Hunting on private land in Maine is allowed unless the property is posted, unlike most states. Maine and Massachusetts are the only states with a full ban on Sunday hunting, while eight states, mostly along the east coast, have partial bans.
Opponents of Sunday hunting warn more landowners will post their property if the law changes.
Maine banned Sunday hunting Feb. 28, 1883. The Legislature in May rejected four bills to allow Sunday hunting in May.
The Parkers sued the Department of Inland Fisheries and Wildlife in Kennebec County in April 2022, arguing the right-to-food amendment made Sunday hunting legal. The lawsuit was dismissed, so they appealed to the Maine Supreme Court, which agreed to hear the case.
The Parkers have five children and rely on hunting to help feed their family.

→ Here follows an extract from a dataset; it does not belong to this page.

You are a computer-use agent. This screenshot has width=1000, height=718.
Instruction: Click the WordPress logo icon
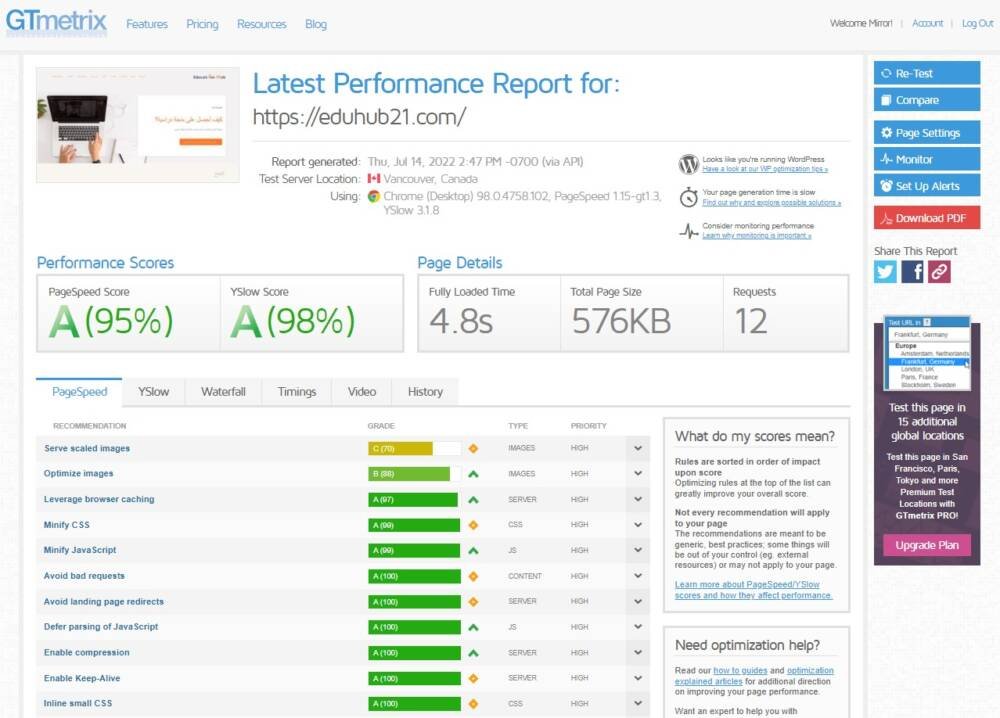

They can only hunt together on weekends and the Sunday hunting bans limit them to one day a week, according to a brief filed by their attorneys.
The key legal argument centers on the language in the amendment, which says Mainers can harvest food. The family argues that means they have a right to hunt.
While the word “hunting” does not appear in the amendment, the word “harvest” or “harvesting” does. Any “Mainers of common intelligence” know harvest includes hunting, fishing, clamming, foraging and more, the brief said.
But the state argues that Maine’s Sunday hunting ban does not conflict with the state’s constitution.
Right to food does not conflict with the constitution because there is no reference to the word “hunting,” in the amendment, the Maine attorney general’s office argued. Instead the amendment uses the word “harvest,” which commonly refers only to gathering crops, not hunting.
The amendment originally referenced hunting, but it was removed before the referendum went before Maine voters. Testimony from then-Rep. Craig Hickman specifically said the amendment would not invalidate any established hunting and fishing laws.
The Maine attorney general’s office declined to comment on the suit.
Arguments start at 9 a.m. Wednesday at Winthrop High School. Audio of the arguments will be live-streamed on the Maine State Courts website.